**Set of tasks**.
[1] Answer these questions from the model card below, one line each:
(a) How many experts per layer are active per token in the original model?
(b) What quantization settings are listed for this model?
(c) What average tokens per second did Run 2 reach?
[2] Reproduce the stretch of the model card below from "Qwen3-Coder-Next-REAP-AWQ" through "on certain tasks.", word for word.

**Excerpted text**.

- - -

Qwen3-Coder-Next-REAP-AWQ
Expert-pruned and AWQ-quantized Qwen3-Coder-Next. 20% of MoE experts removed via REAP saliency analysis across diverse calibration data, then quantized to W4A16. The result is a model that runs ~7-12% faster at the token level, uses significantly less VRAM, and frees up memory for larger KV caches and higher concurrency -- at the cost of occasional quality regressions on certain tasks.
Status: Research / Experimental. This model produces usable output across code, math, reasoning, and general tasks, but some outputs may be less polished than the unpruned baseline -- particularly around structured output formatting and multi-step logic chains. It works. It's faster. It's not perfect. See Limitations for specifics.
Why This Exists
Qwen3-Coder-Next is a large Mixture-of-Experts model with 512 experts per layer, but only 10 are active per token. That means ~98% of expert parameters sit idle for any given input. This creates an opportunity: measure which experts matter least across a diverse workload and remove them.
Fewer experts means:
- Smaller model (~32 GB vs ~37 GB for unpruned AWQ) -- 5 GB freed for KV cache
- Faster inference -- less memory bandwidth pressure, fewer expert weights to page
- Higher concurrency -- more VRAM headroom for batched requests
The trade-off is a small quality hit on some tasks, which we document below.
Model Details
| Property | Value |
|---|---|
| Base Model | Qwen/Qwen3-Coder-Next (BF16, 149 GB) |
| Architecture | Qwen3NextForCausalLM (MoE + Gated DeltaNet hybrid attention) |
| Layers | 48 (36 linear attention + 12 full attention) |
| Original Experts | 512 per layer, 10 active per token |
| After Pruning | 410 per layer (20% removed via REAP) |
| Quantization | AWQ W4A16, symmetric, group_size=128 |
| Format | compressed-tensors (compatible with vLLM, transformers) |
| Context Length | 262,144 tokens |
| Size on Disk | ~32 GB (7 shards) |
Evaluation Results
Evaluated on a custom benchmark suite covering code generation, reasoning, tool use, math, general knowledge, and writing. Each test is pass/fail with latency metrics.
REAP-AWQ (This Model, 410 experts)
| Run | Categories | Pass Rate | Avg tok/s | Notes |
|---|---|---|---|---|
| Run 1 | code, reasoning, scaffold, chat | 13/17 (76%) | 141.4 | logic_puzzle, instruction_following, JSON formatting failed |
| Run 2 | code, math, general, writing | 17/17 (100%) | 136.0 | Clean sweep on expanded test set |
Baseline (Unpruned AWQ, 512 experts)

- - -

**Stored data**.

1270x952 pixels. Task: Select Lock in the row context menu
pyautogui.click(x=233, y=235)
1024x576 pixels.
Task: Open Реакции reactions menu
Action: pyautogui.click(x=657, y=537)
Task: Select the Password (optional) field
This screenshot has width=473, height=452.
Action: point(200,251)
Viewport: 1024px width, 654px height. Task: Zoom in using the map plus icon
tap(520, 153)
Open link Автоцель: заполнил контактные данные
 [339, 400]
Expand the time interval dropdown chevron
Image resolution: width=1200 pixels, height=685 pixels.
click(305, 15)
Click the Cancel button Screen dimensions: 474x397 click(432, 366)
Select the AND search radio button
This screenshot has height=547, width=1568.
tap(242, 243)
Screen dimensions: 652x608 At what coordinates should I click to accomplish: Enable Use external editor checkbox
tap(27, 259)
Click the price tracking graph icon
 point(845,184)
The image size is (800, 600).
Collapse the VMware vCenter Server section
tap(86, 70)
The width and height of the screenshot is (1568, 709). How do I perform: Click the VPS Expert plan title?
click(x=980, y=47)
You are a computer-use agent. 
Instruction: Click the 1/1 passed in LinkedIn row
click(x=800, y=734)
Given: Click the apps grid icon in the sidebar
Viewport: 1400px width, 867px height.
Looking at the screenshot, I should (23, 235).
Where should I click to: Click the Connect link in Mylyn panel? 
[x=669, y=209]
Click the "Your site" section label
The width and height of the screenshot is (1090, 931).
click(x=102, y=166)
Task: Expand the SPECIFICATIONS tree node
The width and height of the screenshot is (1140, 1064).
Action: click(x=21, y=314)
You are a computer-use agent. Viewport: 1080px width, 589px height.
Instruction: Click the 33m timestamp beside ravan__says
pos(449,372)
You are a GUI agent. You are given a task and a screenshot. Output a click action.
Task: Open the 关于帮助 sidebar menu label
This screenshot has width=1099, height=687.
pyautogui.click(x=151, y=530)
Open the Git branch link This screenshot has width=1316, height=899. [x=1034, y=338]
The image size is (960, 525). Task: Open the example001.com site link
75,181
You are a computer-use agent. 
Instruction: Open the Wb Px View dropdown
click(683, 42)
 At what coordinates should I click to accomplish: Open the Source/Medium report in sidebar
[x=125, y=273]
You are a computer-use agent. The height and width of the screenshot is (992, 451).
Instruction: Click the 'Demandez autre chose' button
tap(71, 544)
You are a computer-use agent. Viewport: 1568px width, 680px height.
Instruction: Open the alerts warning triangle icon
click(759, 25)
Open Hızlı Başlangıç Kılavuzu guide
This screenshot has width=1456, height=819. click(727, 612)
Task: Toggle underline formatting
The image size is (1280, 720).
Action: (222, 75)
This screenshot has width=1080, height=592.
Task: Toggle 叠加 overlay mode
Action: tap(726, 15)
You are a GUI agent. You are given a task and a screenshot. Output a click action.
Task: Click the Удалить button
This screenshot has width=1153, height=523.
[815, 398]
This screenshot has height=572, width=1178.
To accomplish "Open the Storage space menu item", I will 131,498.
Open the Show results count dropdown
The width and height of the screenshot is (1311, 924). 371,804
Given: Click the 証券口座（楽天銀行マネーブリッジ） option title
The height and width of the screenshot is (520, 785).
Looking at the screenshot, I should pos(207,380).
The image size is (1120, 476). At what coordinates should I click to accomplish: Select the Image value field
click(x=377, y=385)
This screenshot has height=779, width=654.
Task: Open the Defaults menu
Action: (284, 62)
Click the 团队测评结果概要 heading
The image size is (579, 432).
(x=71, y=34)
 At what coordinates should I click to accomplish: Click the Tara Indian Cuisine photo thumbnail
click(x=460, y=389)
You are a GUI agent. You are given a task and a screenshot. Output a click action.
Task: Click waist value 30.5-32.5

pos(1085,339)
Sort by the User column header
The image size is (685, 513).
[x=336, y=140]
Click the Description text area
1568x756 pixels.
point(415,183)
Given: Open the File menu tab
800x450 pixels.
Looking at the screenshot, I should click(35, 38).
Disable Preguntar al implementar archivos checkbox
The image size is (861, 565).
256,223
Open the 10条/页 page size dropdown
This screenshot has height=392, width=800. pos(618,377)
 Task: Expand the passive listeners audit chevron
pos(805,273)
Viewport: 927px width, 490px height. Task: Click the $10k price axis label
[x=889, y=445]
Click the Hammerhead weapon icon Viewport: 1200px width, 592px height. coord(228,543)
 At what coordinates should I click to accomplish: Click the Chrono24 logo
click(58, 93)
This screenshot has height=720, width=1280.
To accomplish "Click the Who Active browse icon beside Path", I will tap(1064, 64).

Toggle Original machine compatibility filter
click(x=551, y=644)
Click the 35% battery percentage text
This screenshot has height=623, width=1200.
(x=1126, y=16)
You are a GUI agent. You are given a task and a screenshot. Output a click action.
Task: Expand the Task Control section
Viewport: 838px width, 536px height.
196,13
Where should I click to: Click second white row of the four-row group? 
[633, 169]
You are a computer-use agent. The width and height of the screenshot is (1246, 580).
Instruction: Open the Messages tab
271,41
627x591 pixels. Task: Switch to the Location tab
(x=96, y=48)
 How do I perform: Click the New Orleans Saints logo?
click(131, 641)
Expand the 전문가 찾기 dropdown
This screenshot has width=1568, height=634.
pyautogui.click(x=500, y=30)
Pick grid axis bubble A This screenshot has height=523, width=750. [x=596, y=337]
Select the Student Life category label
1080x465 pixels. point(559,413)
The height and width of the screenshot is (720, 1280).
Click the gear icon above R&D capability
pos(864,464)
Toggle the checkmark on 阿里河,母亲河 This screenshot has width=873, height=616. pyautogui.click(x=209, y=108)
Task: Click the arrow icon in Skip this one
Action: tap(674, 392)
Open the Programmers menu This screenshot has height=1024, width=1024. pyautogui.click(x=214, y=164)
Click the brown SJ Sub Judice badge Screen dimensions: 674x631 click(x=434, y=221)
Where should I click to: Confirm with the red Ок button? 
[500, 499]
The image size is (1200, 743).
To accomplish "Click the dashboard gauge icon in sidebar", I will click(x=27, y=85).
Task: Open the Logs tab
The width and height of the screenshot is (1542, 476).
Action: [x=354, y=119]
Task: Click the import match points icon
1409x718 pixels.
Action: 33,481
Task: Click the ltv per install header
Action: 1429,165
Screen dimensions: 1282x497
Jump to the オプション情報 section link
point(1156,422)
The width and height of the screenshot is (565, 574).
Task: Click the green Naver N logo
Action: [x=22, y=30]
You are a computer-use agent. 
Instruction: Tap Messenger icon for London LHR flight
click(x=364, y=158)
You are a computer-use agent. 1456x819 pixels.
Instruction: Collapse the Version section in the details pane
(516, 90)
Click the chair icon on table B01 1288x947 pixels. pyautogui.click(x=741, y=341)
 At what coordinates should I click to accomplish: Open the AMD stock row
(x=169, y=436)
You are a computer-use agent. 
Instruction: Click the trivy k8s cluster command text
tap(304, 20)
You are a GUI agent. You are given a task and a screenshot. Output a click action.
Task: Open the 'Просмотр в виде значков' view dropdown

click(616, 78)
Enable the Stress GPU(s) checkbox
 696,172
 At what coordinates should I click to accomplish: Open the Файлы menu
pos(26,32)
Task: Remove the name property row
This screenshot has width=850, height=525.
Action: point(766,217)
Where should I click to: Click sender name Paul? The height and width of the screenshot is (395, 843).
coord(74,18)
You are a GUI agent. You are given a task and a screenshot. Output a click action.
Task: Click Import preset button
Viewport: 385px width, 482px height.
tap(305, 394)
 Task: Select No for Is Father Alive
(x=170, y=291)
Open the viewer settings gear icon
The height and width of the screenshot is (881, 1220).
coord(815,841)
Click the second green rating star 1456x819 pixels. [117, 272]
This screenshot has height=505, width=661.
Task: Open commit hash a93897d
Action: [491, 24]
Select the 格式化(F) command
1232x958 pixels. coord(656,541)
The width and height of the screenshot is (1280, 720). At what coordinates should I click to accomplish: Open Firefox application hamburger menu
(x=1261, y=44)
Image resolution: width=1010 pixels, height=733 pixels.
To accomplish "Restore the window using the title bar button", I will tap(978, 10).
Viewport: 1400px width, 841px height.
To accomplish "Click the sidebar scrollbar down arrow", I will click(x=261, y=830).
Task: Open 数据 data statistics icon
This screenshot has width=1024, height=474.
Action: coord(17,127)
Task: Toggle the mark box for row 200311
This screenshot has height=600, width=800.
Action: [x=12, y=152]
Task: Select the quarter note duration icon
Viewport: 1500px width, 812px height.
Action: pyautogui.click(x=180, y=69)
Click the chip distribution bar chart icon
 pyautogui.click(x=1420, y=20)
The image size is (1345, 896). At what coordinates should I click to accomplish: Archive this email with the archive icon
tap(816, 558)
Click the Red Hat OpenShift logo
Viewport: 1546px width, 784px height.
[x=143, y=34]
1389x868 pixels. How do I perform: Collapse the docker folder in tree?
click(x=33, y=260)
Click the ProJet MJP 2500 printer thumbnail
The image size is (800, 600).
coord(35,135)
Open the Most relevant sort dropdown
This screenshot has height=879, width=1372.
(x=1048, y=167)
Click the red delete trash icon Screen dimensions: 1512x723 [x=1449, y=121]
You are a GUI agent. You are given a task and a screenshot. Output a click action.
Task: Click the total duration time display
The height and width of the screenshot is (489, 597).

- - -

**Response list**.
[1]
(a) 10
(b) AWQ W4A16, symmetric, group_size=128
(c) 136.0

[2]
Qwen3-Coder-Next-REAP-AWQ
Expert-pruned and AWQ-quantized Qwen3-Coder-Next. 20% of MoE experts removed via REAP saliency analysis across diverse calibration data, then quantized to W4A16. The result is a model that runs ~7-12% faster at the token level, uses significantly less VRAM, and frees up memory for larger KV caches and higher concurrency -- at the cost of occasional quality regressions on certain tasks.